Я оценила себя в девять баллов.
— Находчивый?
— Девять.
— Компетентный?
— Восемь.
— А почему не девять?
— Потому что компетентность — понятие относительное. Свое дело я знаю превосходно, но на свете есть вещи, в которых я совершенно не разбираюсь. В подобных вопросах я полагаюсь на более сведущих людей. Отчасти поэтому не удалось преуспеть в своей области.
Дженовиц пристально меня разглядывал. Я подумала, что он ждал продолжения, но я не хотела продолжать. Я сказала именно то, что чувствовала. Поэтому я откинулась в кресле и в свою очередь начала разглядывать его.
В конце концов он прервал молчание:
— Вы злитесь?
Я прищурилась.
— Нет. Почему вы так решили?
— Когда вы приезжали ко мне в прошлый раз, вы нервничали. Но сегодня вы другая.
Нервничала в прошлый раз? Черт возьми, естественно. Мое будущее зависело от мнения этого человека. Сегодня я другая? Изменилась за последние сутки?
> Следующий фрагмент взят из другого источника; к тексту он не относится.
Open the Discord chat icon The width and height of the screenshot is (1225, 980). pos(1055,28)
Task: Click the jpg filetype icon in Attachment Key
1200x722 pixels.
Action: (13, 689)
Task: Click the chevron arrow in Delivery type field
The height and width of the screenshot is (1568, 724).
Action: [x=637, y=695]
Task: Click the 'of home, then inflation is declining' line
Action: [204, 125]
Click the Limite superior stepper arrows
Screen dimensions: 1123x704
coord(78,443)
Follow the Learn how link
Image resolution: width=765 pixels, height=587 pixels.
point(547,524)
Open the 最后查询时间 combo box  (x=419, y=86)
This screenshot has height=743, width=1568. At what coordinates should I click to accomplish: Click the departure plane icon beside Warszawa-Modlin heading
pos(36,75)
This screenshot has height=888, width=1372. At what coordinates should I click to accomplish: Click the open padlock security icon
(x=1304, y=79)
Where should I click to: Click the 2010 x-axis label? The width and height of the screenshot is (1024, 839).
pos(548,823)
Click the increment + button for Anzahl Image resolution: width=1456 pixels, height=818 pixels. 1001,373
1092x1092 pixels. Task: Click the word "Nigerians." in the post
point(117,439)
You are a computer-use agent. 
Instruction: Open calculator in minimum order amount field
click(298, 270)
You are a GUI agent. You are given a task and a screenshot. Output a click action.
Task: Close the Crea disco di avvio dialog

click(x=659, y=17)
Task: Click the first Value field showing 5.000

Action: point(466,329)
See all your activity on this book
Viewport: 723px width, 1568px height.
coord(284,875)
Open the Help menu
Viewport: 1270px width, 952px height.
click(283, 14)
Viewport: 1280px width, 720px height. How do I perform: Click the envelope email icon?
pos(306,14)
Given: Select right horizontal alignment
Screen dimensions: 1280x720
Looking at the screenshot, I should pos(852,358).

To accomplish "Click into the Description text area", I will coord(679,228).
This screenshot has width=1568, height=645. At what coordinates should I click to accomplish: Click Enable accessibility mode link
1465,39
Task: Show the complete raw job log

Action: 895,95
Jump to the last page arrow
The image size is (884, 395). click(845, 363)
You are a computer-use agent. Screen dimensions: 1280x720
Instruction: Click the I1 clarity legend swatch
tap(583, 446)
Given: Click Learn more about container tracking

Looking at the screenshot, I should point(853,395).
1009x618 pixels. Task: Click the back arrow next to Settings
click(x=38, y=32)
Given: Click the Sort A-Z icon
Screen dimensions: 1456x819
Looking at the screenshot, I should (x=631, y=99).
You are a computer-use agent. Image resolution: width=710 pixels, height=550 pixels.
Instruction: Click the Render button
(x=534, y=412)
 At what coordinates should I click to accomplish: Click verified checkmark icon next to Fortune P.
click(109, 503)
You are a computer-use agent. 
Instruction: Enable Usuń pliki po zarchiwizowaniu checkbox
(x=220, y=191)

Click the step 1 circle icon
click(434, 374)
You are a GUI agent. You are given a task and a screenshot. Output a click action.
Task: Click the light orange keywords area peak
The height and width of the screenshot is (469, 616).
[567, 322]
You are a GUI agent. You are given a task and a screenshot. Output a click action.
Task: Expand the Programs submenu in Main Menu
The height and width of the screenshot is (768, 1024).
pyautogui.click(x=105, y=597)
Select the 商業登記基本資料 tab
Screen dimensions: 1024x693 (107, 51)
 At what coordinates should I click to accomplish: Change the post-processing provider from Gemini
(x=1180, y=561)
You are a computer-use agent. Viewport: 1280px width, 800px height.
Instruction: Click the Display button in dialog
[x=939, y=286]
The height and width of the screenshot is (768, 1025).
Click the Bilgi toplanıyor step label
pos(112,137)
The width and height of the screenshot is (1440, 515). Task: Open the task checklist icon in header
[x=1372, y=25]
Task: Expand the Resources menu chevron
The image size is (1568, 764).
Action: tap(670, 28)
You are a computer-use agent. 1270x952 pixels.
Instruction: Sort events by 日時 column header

А может, за последние четыре дня?
— Возможно, — согласилась я.
— Возможно что?
— Я стала другой. — Я опустила голову, нахмурилась и, пристально разглядывая черный бисер на концах своего пояса, тихо пояснила: — Злой.
— Может, объясните почему?
Я подняла голову.
— Потому что ситуация, в которой я сейчас нахожусь, мне крайне неприятна. Всю вторую половину дня вчера я провела с детьми. Каждое слово дочери разбивает мне сердце. Сын очень подавлен. И оба сильно нервничают, — да и я тоже, черт возьми, — когда приближается время нашего расставания. Я не знаю, что они чувствуют, когда привожу их домой к отцу. Но я прекрасно знаю, что чувствую я. Поверьте, мои эмоции вовсе не белые и пушистые. Мне одиноко, страшно и неспокойно. Я до последнего отказывалась верить, что все обернется так ужасно, надеялась, что дело разрешится более мягко, но благодаря моему мужу и суду этого не произошло. Мне безумно тяжело, доктор Дженовиц. Я мать. Я люблю своих детей. Я каждой своей клеточкой ощущаю, как им больно и плохо. И я в бешенстве. У меня есть полное право злиться, вам так не кажется?